[Saved data entries]
* * * *

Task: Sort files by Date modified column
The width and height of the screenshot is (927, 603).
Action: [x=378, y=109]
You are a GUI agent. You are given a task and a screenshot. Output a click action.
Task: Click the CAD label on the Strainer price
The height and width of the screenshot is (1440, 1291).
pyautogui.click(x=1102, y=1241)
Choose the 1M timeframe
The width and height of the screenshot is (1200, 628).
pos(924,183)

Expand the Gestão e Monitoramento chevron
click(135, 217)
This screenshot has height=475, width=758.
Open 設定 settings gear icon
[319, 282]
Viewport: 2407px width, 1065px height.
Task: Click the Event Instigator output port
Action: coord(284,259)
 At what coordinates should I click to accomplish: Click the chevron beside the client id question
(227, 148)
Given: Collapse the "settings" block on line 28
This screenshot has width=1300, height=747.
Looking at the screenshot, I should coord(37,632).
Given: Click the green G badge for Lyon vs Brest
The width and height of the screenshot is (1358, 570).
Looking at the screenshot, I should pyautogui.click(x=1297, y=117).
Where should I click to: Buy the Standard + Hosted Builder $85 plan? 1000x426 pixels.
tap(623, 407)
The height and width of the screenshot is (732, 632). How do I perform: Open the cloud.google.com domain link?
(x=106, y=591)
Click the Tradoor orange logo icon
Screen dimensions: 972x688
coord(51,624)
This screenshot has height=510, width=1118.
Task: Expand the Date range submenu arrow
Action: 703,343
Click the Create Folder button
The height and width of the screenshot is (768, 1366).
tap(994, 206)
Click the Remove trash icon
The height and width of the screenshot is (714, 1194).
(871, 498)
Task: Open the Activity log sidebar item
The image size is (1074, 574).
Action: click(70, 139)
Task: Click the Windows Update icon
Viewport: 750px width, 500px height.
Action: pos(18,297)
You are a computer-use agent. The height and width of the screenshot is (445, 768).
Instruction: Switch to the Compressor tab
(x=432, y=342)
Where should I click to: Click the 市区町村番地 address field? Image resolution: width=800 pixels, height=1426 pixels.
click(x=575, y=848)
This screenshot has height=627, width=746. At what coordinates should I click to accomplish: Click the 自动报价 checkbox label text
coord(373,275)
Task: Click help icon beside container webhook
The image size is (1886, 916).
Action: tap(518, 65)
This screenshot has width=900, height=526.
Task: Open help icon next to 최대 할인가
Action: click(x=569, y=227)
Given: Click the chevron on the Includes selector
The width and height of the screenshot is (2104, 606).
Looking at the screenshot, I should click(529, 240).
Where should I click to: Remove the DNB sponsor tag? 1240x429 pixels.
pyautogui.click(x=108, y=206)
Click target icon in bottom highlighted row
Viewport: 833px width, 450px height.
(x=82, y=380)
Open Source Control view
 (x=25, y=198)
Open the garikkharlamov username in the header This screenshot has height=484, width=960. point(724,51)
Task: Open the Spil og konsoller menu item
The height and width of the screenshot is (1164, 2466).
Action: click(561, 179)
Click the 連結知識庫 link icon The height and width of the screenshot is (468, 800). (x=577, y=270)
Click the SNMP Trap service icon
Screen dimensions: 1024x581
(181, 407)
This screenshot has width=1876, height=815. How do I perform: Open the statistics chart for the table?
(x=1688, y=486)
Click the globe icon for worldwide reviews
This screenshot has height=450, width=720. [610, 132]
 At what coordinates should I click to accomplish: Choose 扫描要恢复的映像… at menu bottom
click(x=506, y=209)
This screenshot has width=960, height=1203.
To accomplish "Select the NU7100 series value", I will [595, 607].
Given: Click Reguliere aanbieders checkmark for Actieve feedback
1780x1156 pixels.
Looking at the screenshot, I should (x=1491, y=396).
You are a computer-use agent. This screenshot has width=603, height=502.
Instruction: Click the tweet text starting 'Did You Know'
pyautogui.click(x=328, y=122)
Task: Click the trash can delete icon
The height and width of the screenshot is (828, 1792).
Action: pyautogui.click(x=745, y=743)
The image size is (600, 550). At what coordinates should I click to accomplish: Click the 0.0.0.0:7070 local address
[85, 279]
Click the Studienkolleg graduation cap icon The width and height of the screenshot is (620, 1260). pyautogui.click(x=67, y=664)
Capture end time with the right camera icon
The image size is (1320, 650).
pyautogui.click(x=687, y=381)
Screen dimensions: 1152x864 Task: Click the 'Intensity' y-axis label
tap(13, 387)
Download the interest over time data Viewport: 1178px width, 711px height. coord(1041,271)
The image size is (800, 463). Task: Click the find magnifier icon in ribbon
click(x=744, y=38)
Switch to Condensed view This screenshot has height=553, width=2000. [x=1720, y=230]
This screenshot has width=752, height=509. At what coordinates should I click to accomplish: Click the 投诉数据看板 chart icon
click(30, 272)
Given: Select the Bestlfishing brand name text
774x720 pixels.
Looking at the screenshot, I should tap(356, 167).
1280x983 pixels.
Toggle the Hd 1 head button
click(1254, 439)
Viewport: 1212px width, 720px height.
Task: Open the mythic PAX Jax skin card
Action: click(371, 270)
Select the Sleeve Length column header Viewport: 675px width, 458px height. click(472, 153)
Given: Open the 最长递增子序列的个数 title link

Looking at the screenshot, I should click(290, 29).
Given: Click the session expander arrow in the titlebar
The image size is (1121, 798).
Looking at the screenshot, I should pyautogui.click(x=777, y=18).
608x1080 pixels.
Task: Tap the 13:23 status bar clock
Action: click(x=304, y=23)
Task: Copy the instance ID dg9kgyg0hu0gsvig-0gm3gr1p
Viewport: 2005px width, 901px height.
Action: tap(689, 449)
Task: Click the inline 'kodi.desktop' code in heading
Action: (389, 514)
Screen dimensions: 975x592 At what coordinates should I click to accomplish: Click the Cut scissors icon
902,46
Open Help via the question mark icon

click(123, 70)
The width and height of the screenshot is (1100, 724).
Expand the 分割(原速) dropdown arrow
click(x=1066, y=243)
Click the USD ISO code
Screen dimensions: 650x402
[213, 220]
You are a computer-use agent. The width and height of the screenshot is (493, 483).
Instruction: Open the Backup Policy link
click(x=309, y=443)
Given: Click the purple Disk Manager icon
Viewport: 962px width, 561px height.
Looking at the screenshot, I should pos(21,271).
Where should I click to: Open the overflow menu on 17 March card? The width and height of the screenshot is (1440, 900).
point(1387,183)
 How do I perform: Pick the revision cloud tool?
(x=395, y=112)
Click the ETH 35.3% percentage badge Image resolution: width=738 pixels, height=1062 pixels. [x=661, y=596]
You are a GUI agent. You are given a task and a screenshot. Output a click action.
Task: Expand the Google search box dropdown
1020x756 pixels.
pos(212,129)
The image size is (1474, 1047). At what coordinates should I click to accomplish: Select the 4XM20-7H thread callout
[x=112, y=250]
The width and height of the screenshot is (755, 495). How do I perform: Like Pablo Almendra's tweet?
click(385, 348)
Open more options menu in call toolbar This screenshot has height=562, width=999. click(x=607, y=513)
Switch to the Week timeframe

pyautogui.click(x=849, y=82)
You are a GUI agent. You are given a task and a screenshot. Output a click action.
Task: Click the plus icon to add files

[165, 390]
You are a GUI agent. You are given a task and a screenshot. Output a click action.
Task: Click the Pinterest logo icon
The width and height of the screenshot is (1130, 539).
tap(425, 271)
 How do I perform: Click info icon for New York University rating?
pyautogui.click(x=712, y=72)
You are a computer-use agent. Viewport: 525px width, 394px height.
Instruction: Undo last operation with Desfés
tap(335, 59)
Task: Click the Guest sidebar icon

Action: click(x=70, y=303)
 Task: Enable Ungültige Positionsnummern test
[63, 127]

* * * *

Each record above, in full: retype it verbatim.

Task: Sort files by Date modified column
The width and height of the screenshot is (927, 603).
Action: [x=378, y=109]
You are a GUI agent. You are given a task and a screenshot. Output a click action.
Task: Click the CAD label on the Strainer price
The height and width of the screenshot is (1440, 1291).
pyautogui.click(x=1102, y=1241)
Choose the 1M timeframe
The width and height of the screenshot is (1200, 628).
pos(924,183)

Expand the Gestão e Monitoramento chevron
click(135, 217)
This screenshot has height=475, width=758.
Open 設定 settings gear icon
[319, 282]
Viewport: 2407px width, 1065px height.
Task: Click the Event Instigator output port
Action: coord(284,259)
 At what coordinates should I click to accomplish: Click the chevron beside the client id question
(227, 148)
Given: Collapse the "settings" block on line 28
This screenshot has width=1300, height=747.
Looking at the screenshot, I should coord(37,632).
Given: Click the green G badge for Lyon vs Brest
The width and height of the screenshot is (1358, 570).
Looking at the screenshot, I should pyautogui.click(x=1297, y=117).
Where should I click to: Buy the Standard + Hosted Builder $85 plan? 1000x426 pixels.
tap(623, 407)
The height and width of the screenshot is (732, 632). How do I perform: Open the cloud.google.com domain link?
(x=106, y=591)
Click the Tradoor orange logo icon
Screen dimensions: 972x688
coord(51,624)
This screenshot has height=510, width=1118.
Task: Expand the Date range submenu arrow
Action: 703,343
Click the Create Folder button
The height and width of the screenshot is (768, 1366).
tap(994, 206)
Click the Remove trash icon
The height and width of the screenshot is (714, 1194).
(871, 498)
Task: Open the Activity log sidebar item
The image size is (1074, 574).
Action: click(70, 139)
Task: Click the Windows Update icon
Viewport: 750px width, 500px height.
Action: pos(18,297)
You are a computer-use agent. The height and width of the screenshot is (445, 768).
Instruction: Switch to the Compressor tab
(x=432, y=342)
Where should I click to: Click the 市区町村番地 address field? Image resolution: width=800 pixels, height=1426 pixels.
click(x=575, y=848)
This screenshot has height=627, width=746. At what coordinates should I click to accomplish: Click the 自动报价 checkbox label text
coord(373,275)
Task: Click help icon beside container webhook
The image size is (1886, 916).
Action: tap(518, 65)
This screenshot has width=900, height=526.
Task: Open help icon next to 최대 할인가
Action: click(x=569, y=227)
Given: Click the chevron on the Includes selector
The width and height of the screenshot is (2104, 606).
Looking at the screenshot, I should click(529, 240).
Where should I click to: Remove the DNB sponsor tag? 1240x429 pixels.
pyautogui.click(x=108, y=206)
Click target icon in bottom highlighted row
Viewport: 833px width, 450px height.
(x=82, y=380)
Open Source Control view
 (x=25, y=198)
Open the garikkharlamov username in the header This screenshot has height=484, width=960. point(724,51)
Task: Open the Spil og konsoller menu item
The height and width of the screenshot is (1164, 2466).
Action: click(561, 179)
Click the 連結知識庫 link icon The height and width of the screenshot is (468, 800). (x=577, y=270)
Click the SNMP Trap service icon
Screen dimensions: 1024x581
(181, 407)
This screenshot has width=1876, height=815. How do I perform: Open the statistics chart for the table?
(x=1688, y=486)
Click the globe icon for worldwide reviews
This screenshot has height=450, width=720. [610, 132]
 At what coordinates should I click to accomplish: Choose 扫描要恢复的映像… at menu bottom
click(x=506, y=209)
This screenshot has width=960, height=1203.
To accomplish "Select the NU7100 series value", I will [595, 607].
Given: Click Reguliere aanbieders checkmark for Actieve feedback
1780x1156 pixels.
Looking at the screenshot, I should (x=1491, y=396).
You are a computer-use agent. This screenshot has width=603, height=502.
Instruction: Click the tweet text starting 'Did You Know'
pyautogui.click(x=328, y=122)
Task: Click the trash can delete icon
The height and width of the screenshot is (828, 1792).
Action: pyautogui.click(x=745, y=743)
The image size is (600, 550). At what coordinates should I click to accomplish: Click the 0.0.0.0:7070 local address
[85, 279]
Click the Studienkolleg graduation cap icon The width and height of the screenshot is (620, 1260). pyautogui.click(x=67, y=664)
Capture end time with the right camera icon
The image size is (1320, 650).
pyautogui.click(x=687, y=381)
Screen dimensions: 1152x864 Task: Click the 'Intensity' y-axis label
tap(13, 387)
Download the interest over time data Viewport: 1178px width, 711px height. coord(1041,271)
The image size is (800, 463). Task: Click the find magnifier icon in ribbon
click(x=744, y=38)
Switch to Condensed view This screenshot has height=553, width=2000. [x=1720, y=230]
This screenshot has width=752, height=509. At what coordinates should I click to accomplish: Click the 投诉数据看板 chart icon
click(30, 272)
Given: Select the Bestlfishing brand name text
774x720 pixels.
Looking at the screenshot, I should tap(356, 167).
1280x983 pixels.
Toggle the Hd 1 head button
click(1254, 439)
Viewport: 1212px width, 720px height.
Task: Open the mythic PAX Jax skin card
Action: click(371, 270)
Select the Sleeve Length column header Viewport: 675px width, 458px height. click(472, 153)
Given: Open the 最长递增子序列的个数 title link

Looking at the screenshot, I should click(290, 29).
Given: Click the session expander arrow in the titlebar
The image size is (1121, 798).
Looking at the screenshot, I should pyautogui.click(x=777, y=18).
608x1080 pixels.
Task: Tap the 13:23 status bar clock
Action: click(x=304, y=23)
Task: Copy the instance ID dg9kgyg0hu0gsvig-0gm3gr1p
Viewport: 2005px width, 901px height.
Action: tap(689, 449)
Task: Click the inline 'kodi.desktop' code in heading
Action: (389, 514)
Screen dimensions: 975x592 At what coordinates should I click to accomplish: Click the Cut scissors icon
902,46
Open Help via the question mark icon

click(123, 70)
The width and height of the screenshot is (1100, 724).
Expand the 分割(原速) dropdown arrow
click(x=1066, y=243)
Click the USD ISO code
Screen dimensions: 650x402
[213, 220]
You are a computer-use agent. The width and height of the screenshot is (493, 483).
Instruction: Open the Backup Policy link
click(x=309, y=443)
Given: Click the purple Disk Manager icon
Viewport: 962px width, 561px height.
Looking at the screenshot, I should pos(21,271).
Where should I click to: Open the overflow menu on 17 March card? The width and height of the screenshot is (1440, 900).
point(1387,183)
 How do I perform: Pick the revision cloud tool?
(x=395, y=112)
Click the ETH 35.3% percentage badge Image resolution: width=738 pixels, height=1062 pixels. [x=661, y=596]
You are a GUI agent. You are given a task and a screenshot. Output a click action.
Task: Expand the Google search box dropdown
1020x756 pixels.
pos(212,129)
The image size is (1474, 1047). At what coordinates should I click to accomplish: Select the 4XM20-7H thread callout
[x=112, y=250]
The width and height of the screenshot is (755, 495). How do I perform: Like Pablo Almendra's tweet?
click(385, 348)
Open more options menu in call toolbar This screenshot has height=562, width=999. click(x=607, y=513)
Switch to the Week timeframe

pyautogui.click(x=849, y=82)
You are a GUI agent. You are given a task and a screenshot. Output a click action.
Task: Click the plus icon to add files

[165, 390]
You are a GUI agent. You are given a task and a screenshot. Output a click action.
Task: Click the Pinterest logo icon
The width and height of the screenshot is (1130, 539).
tap(425, 271)
 How do I perform: Click info icon for New York University rating?
pyautogui.click(x=712, y=72)
You are a computer-use agent. Viewport: 525px width, 394px height.
Instruction: Undo last operation with Desfés
tap(335, 59)
Task: Click the Guest sidebar icon

Action: click(x=70, y=303)
 Task: Enable Ungültige Positionsnummern test
[63, 127]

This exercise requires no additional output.